Columna de Pablo Ortúzar: Chile, modernidad y “turbazo”

Destrozos en el Estadio Nacional en ingreso forzoso de fanáticos de Daddy Yankee.


Marcel Mauss definió los hechos sociales totales como “un punto concreto específico en el cual se puede identificar el conjunto de relaciones sociales de una sociedad”. En sociedades complejas estos fenómenos son improbables y menos densos, pero existen.

Llevo años convencido de que el fenómeno santiaguino del concierto masivo pagado -como los últimos de Daddy Yankee- concentra, más que ningún otro, las estructuras y tensiones que caracterizan a la sociedad chilena actual. Se trata, probablemente, del espacio más socialmente diverso que podemos observar. Su segmentación de precios refleja ese hecho. La capacidad corregida por la disposición de pago se despliega sobre una amplia gama de opciones preestablecidas. El día de concierto, así, gente de todas las comunas converge en un solo punto. Juntos, muy poco revueltos, pero juntos. Deseosos de acceder a la misma experiencia, iguales en tanto consumidores del espectáculo, separados según el desembolso.

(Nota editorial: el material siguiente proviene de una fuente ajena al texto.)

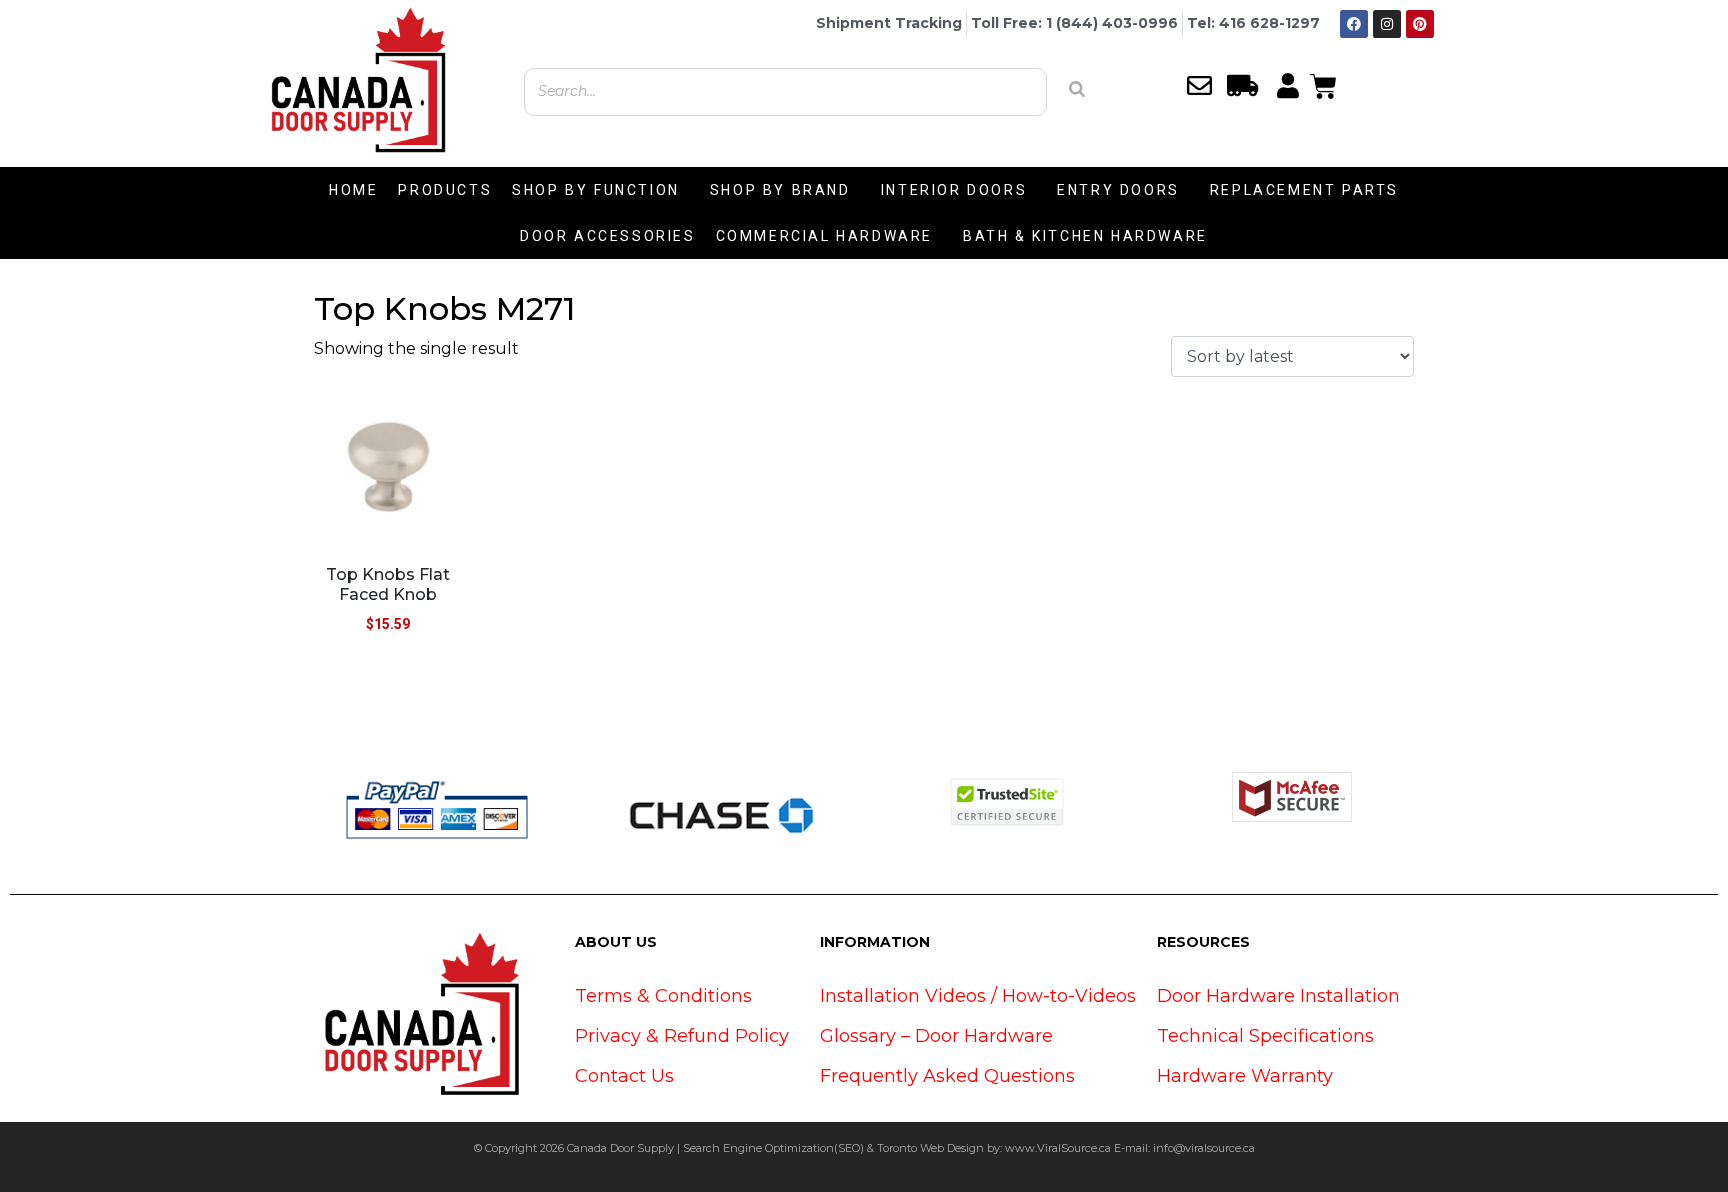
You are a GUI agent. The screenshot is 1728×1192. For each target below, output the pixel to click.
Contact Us (624, 1076)
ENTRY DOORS (1118, 190)
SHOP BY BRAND (780, 190)
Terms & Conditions (663, 996)
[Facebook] (1354, 24)
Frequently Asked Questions (947, 1076)
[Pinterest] (1420, 24)
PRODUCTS (445, 190)
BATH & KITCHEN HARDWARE (1085, 236)
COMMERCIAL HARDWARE (824, 236)
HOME (353, 190)
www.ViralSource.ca (1058, 1148)
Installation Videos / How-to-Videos (978, 996)
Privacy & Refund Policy (682, 1036)
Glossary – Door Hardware (936, 1036)
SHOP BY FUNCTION (596, 190)
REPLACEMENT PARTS (1304, 190)
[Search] (1077, 89)
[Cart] (1323, 84)
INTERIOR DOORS (954, 190)
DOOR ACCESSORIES (608, 236)
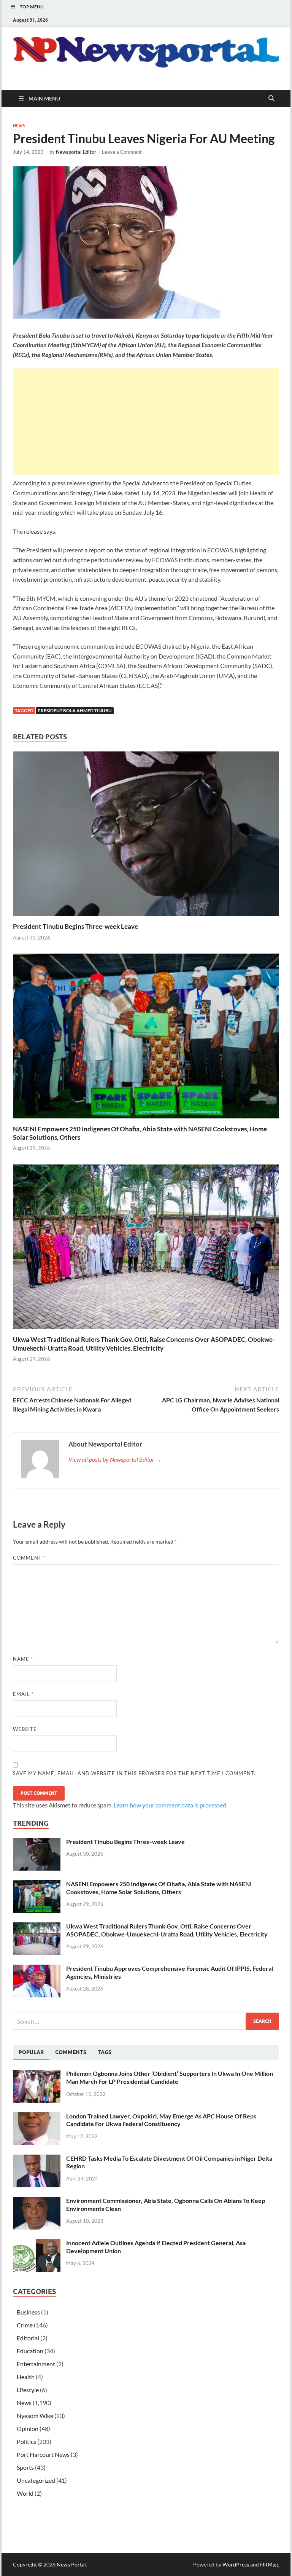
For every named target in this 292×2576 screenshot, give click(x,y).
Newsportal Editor (76, 152)
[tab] (31, 2052)
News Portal (71, 2564)
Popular (31, 2052)
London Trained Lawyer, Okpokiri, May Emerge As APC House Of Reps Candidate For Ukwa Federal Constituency (161, 2120)
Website (25, 1729)
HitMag (269, 2564)
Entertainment (36, 2363)
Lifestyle (28, 2389)
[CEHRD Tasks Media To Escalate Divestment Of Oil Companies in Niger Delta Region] (36, 2159)
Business (28, 2312)
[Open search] (271, 98)
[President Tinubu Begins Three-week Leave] (146, 836)
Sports (25, 2467)
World (25, 2493)
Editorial (28, 2338)
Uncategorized (36, 2480)
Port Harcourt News (43, 2454)
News (19, 125)
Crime (25, 2325)
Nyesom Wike (35, 2415)
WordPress (235, 2564)
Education (30, 2350)
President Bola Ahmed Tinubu (75, 710)
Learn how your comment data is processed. (170, 1805)
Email (23, 1694)
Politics (26, 2441)
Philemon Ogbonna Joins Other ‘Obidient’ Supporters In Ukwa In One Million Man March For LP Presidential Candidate (169, 2077)
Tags (104, 2052)
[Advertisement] (146, 421)
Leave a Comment (122, 152)
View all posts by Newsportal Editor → (115, 1459)
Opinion (27, 2428)
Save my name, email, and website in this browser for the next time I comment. (134, 1773)
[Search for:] (146, 2021)
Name (23, 1659)
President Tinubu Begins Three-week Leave (75, 926)
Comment (29, 1558)
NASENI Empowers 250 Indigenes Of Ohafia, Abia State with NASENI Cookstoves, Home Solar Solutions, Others (159, 1887)
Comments (70, 2052)
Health (26, 2376)
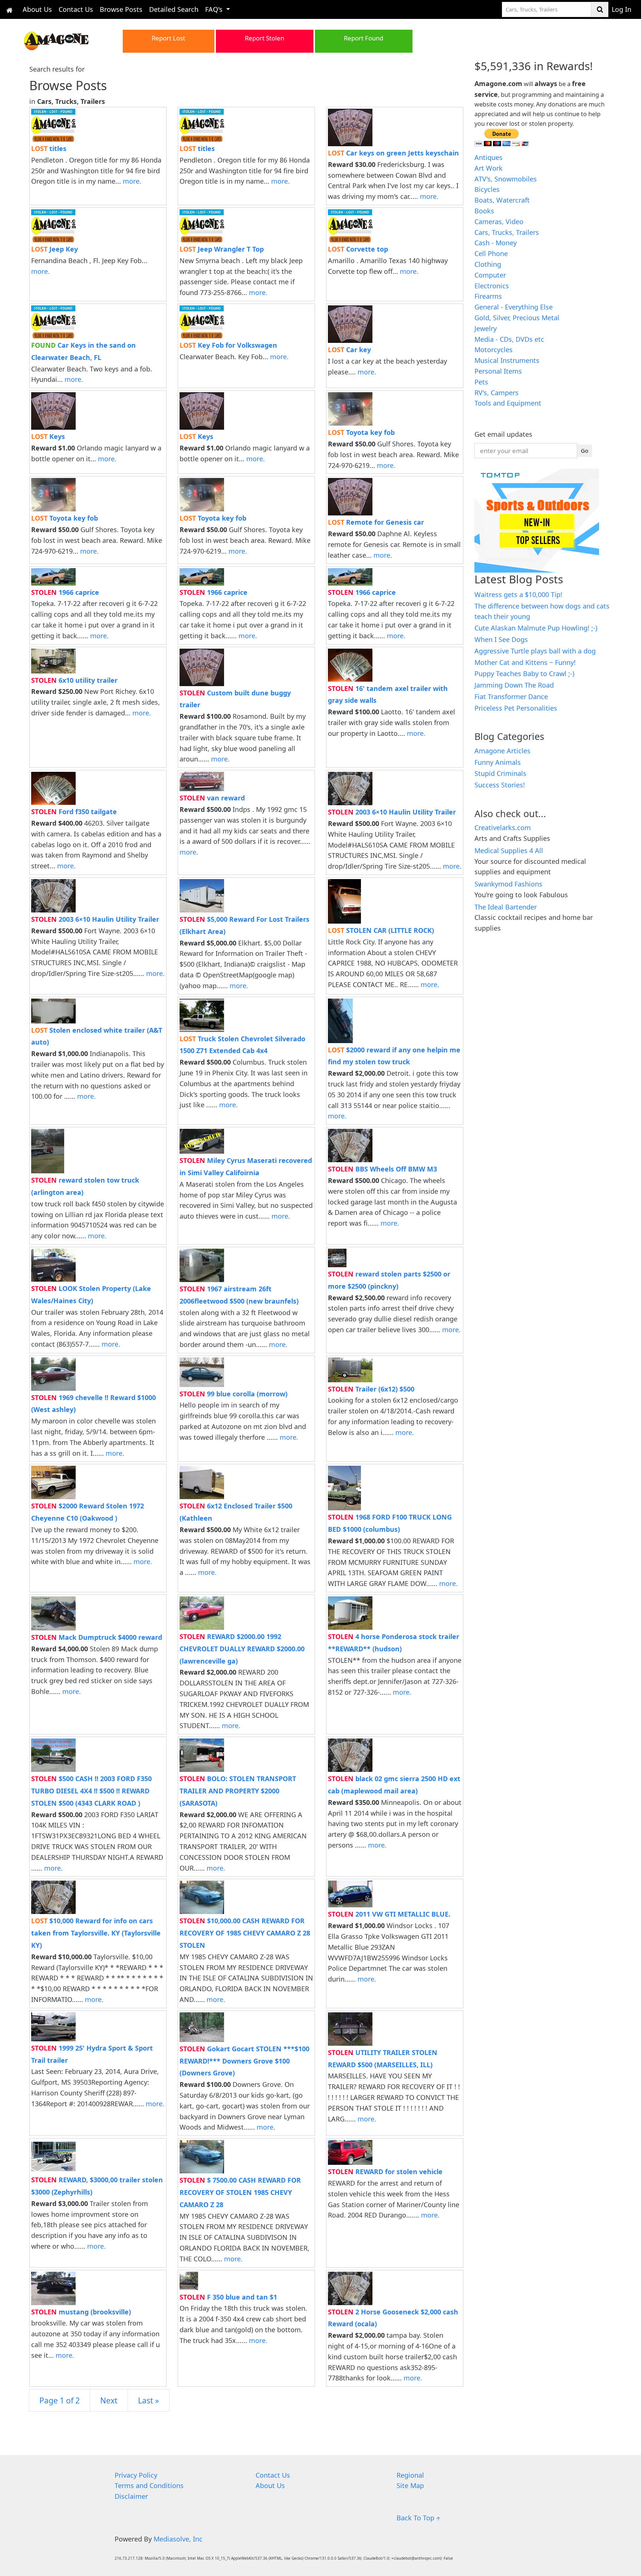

El proceso que conduce a ese momento moviliza todas las desigualdades del país. Bancos y compañías móviles ofrecen descuentos y ventajas para asistir a sus clientes preferenciales. Antes de la bancarización masiva, de hecho, se generaba una tensión de clase entre aquellos que compraban su entrada en taquilla y los que lo hacían por internet. La deuda, por supuesto, también se hace presente: ya sea como cuotas sin intereses con tal o cual tarjeta, o bien como crédito de consumo, cada cual debe como puede. En paralelo, por cierto, se diseñan planes de contingencia público-privados de transporte, seguridad y asistencia médica.

Los conciertos masivos, así, nos sirven para observar y pensar. Nos hablan de una sociedad de consumo en que los gustos se han masificado y el acceso se ha democratizado, pero donde la capacidad de pago se traduce en grandes diferencias respecto de la calidad del acceso. Nos muestran a los sectores más frágiles de las clases medias asumiendo onerosas deudas para lograr un lugar entre las peores ubicaciones del evento. Y muestran una forma de organización donde cada cual mira a los que están por delante, pero nunca a los que vienen hacia atrás, siendo los más ricos quienes sólo ven el escenario, pero son vistos por todo el resto.

En este panorama, los “turbazos” son sociológicamente interesantes, pues insinúan una desesperación de acceso mezclada con desprecio por las normas y por los demás. Son un acto grupal, pero con fines individuales. La masividad de la turba es condición para un fin que no es colectivo. Su ocurrencia depende de una masa crítica de oportunistas y desencantados respecto de la justicia del sistema de acceso.

Chile, para bien y para mal, se parece a sus conciertos. Nuestros políticos deberían tenerlo en mente. Nuestra modernidad les prometió a millones de chilenos poder disfrutar de bienes antes exclusivos. Cumplió, pero endeudando y entregando posiciones lejanas y precarias a la mayoría. Y la pregunta actual, en medio de turbazos y enfrentamientos, es cómo generar una organización del espacio y unas reglas de acceso que revivan las ganas de colaborar y respetar el lugar de los otros. Hay que reducir el volumen de anomia a niveles manejables. Sin embargo, hasta ahora, nos ha ido mal con las propuestas. Las élites de izquierda y derecha están enfrascadas en discusiones identitarias respecto de las cuotas de la cancha VIP, y el debate constitucional, que se suponía instrumental a los temas de fondo, se convirtió en un fin en sí mismo. Nadie mira hacia atrás.